- [Task goal] Where the material below has a line containing "Open the Каталог проектов menu", start repeating exactly, and keep going through the line containing "This screenshot has width=1400, height=862.", with no other lines.

- [Given information]
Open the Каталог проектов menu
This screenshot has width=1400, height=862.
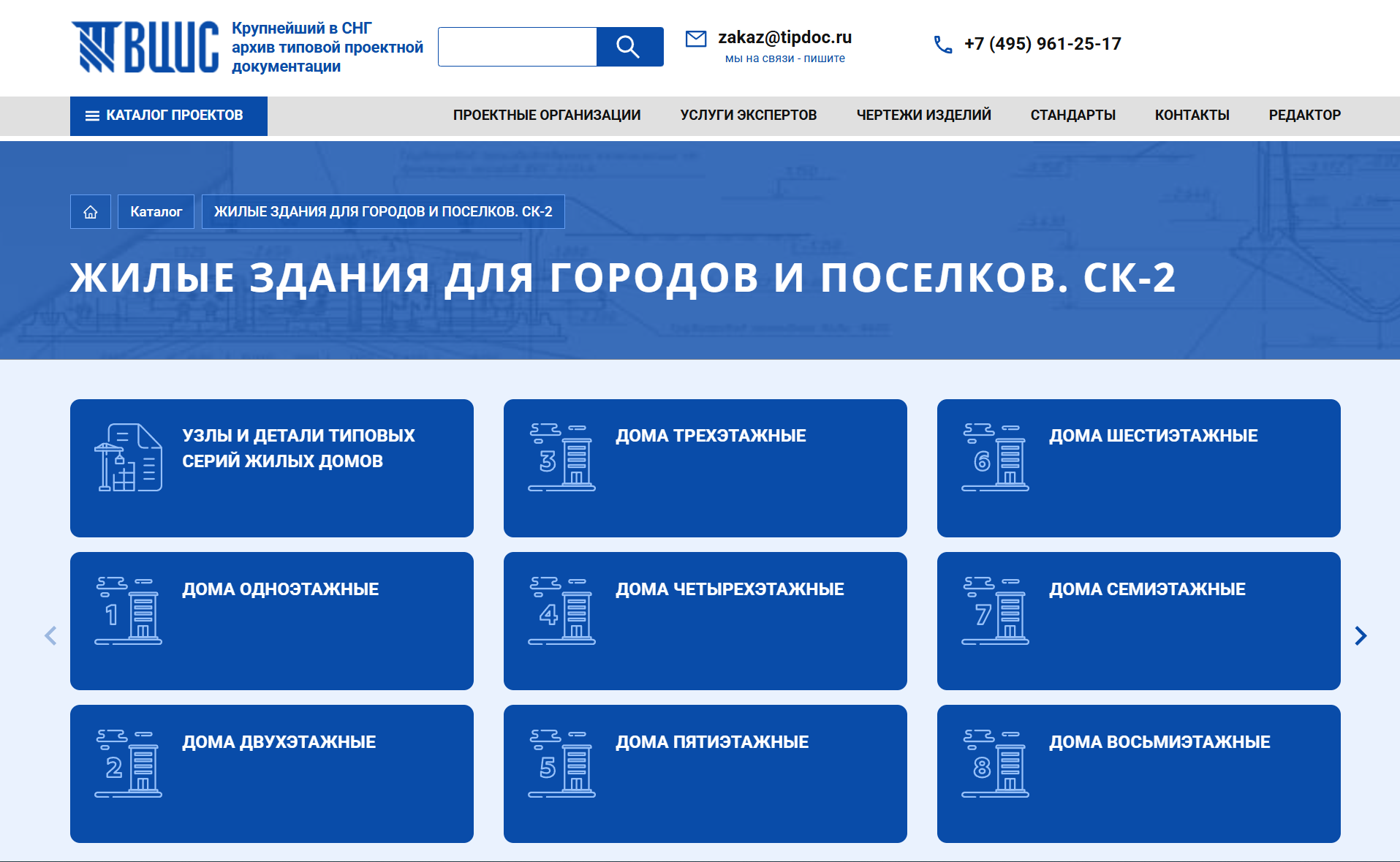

--

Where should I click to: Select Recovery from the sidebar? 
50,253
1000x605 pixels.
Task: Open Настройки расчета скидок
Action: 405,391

...

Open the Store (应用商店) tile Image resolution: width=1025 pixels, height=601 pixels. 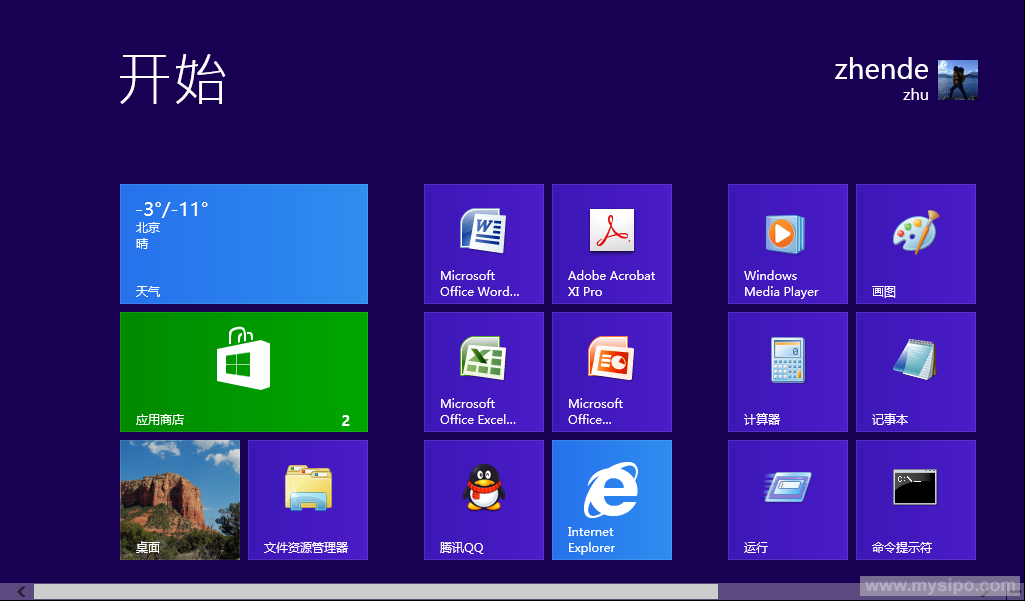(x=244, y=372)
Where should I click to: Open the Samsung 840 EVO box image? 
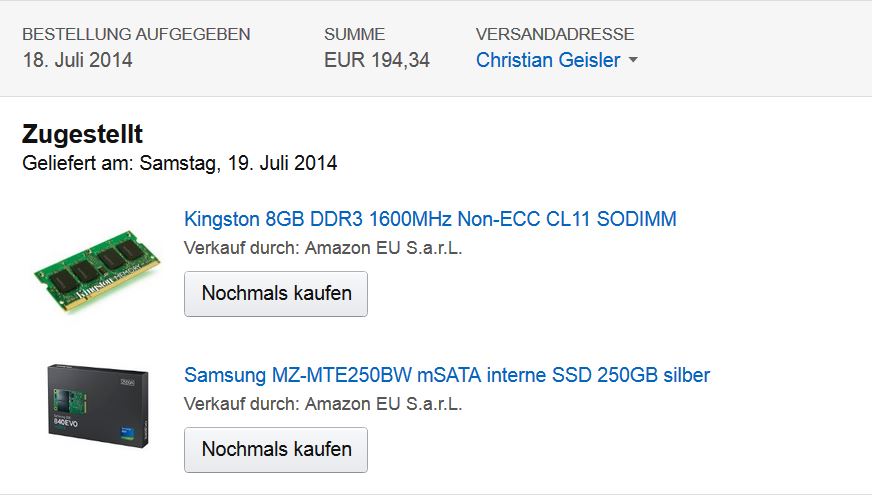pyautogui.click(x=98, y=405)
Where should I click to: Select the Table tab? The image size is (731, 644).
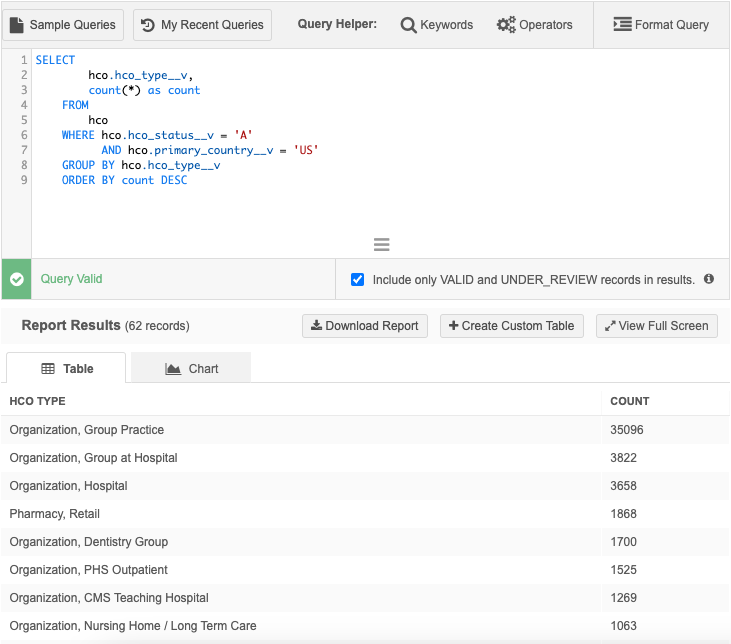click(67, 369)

- [Response to this task]
Open the Каталог проектов menu
This screenshot has width=1400, height=862.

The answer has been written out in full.